Euro Rates Subject to GDP Data, ECB Decision Today

- Editorial View;

- EUR/USD advances after U.S. GDP data, ahead of Fed.
- But iceberg ahead in Thursday's Eurozone GDP figures.
- Markets understimated U.S. virus hit, likely do with EZ too.
- EUR wound would be worse if ECB steps aside Thursday. 

© Pound Sterling Live

- EUR/USD spot at time of writing: 1.0847
- Bank transfer rates (indicative): 1.0469-1.0545
- FX specialist rates (indicative): 1.0686-1.0751 >> More information

The Euro-to-Dollar exchange rate has rallied into month-end following a larger-than-expected fall in U.S. first-quarter GDP growth, but faces its own challenges on Thursday as Eurozone GDP is due for release and the European Central Bank (ECB) will update markets with its latest policy decisions.

Europe's single currency was holding its own already ahead of Wednesday's U.S. GDP figures but began climbing after the Bureau of Economic Analysis said the world's largest economy shrank by -4.8% last quarter, a far larger fall than the -4% anticipated by the consensus. 

The Euro-to-Dollar rate climbed from 1.0838 in response to the figures, which were released alongside a notification from Gilead Sciences that its remdisivir antiviral drug remdesivir had met its primary endpoint in clinical trials designed to gauge its efficacy as a treatment for coronavirus.

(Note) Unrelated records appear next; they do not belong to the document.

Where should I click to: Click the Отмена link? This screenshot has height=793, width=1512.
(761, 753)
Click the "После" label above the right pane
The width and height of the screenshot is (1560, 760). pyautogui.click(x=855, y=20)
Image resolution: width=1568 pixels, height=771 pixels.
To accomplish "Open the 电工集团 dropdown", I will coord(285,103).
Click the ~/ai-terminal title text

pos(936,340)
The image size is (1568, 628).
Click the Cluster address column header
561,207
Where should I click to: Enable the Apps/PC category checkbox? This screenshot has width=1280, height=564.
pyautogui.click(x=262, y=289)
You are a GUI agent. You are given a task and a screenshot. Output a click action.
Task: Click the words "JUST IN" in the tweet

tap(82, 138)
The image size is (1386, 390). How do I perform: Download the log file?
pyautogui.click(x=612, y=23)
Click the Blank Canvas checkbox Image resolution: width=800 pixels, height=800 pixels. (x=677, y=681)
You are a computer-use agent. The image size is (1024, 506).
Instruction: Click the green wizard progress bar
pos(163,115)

Gilead did however caution that remdesivir "has not yet been demonstrated to be safe or effective for the treatment of COVID-19".

Above: Euro-to-Dollar rate shown at 15-minute intervals.

Eurozone first-quarter GDP will be released at 10:00 with individual countries reporting before and after, while the consensus supposedly favours a -3.7% contraction that would be the largest decline since early 2009.

That's a lesser hit than was seen as well as expected in the U.S., but for an economy that was weaker to begin with, quicker to contract the coronavirus and which has spent longer under the draconian kinds of 'lockdown' inspired by China's response to the pneumonia-inducing disease. 

There's only one coronavirus-plagued European economy that consensus expects to do worse than the U.S. Thursday and that's Italy, but only narrowly so given expectations for a -5% decline when the Italian National Institute of Statistics releases its number at 11:00.

Italy, Spain, Germany and France all came to a standstill well before the streets of New York became desolate.

This is a Eurozone that was growing at less than half the 2.1% pace of the U.S. in the final quarter of 2019, when the bloc saw GDP rise at an annualised rate of just 1%, so with that and Europe's longer-lived battle against the coronavirus in mind it's very difficult to fathom how the average of all selected economist forecasts can point to Euro-to-Dollar friendly outcome. It's even more difficult to imagine how the first quarter could actually have produced such an outcome. 

America's much larger-than-expected -4.8% contraction came despite the country having suffered only a few weeks worth of disruption and destruction at the hands of the coronavirus in that quarter, whereas it's been steadily throttling the already-in-recession Italian economy since late February and had brought all of the Eurozone's major economies to a standstill by mid-March. This was before it began to cause serious and widespread disruption in the U.S. 

Above: Euro-to-Dollar rate shown at daily intervals.

All of this may mean the consensus radically underestimates the scale of the destruction likely to be revealed on Thursday, with adverse consequences for the Euro-to-Dollar rate on the day and more so the further it climbs overnight in response to anything the Fed says or does. The Euro was quoted around 1.0850 in the noon session Thursday but some see it falling as far as 1.02 by the end of June as markets respond to the destruction caused by the virus. Second quarter GDP isn't due out until late July either. 

Then there's the European Central Bank (ECB) interest rate decision and press conference at 12:45 and 13:30 respectively. Many were looking for assurance that it will stand behind the Italian bond market in order to contain a problematic increase in yields, which often move in the opposite direction to the Euro-to-Dollar rate during times of crisis, given continued absence of a European solution to the cost of the coronavirus containment effort that's stoked debt sustainability concerns across the 'periphery'. Even more may be looking for such assurance now since Fitch cut Italy's credit rating on Wednesday, leaving it just one notch above the 'junk' threshold.

ECB assurances of action to preserve financial stability and support its constituent national central banks during a time of crisis might reign in Italian bond yields and subsequently lift the Euro in the process, but economists at Berenberg said Wednesday that there's a possibility the bank may instead stay mum so as not to take the pressure off Eurozone finance ministers charged with constructing something like a European fiscal response.

Such silence would exacerbate losses and risk making Thursday a very dark day for the Euro-to-Dollar rate, although it's the GDP data that's the real iceberg in the water after Wednesday's U.S. figures.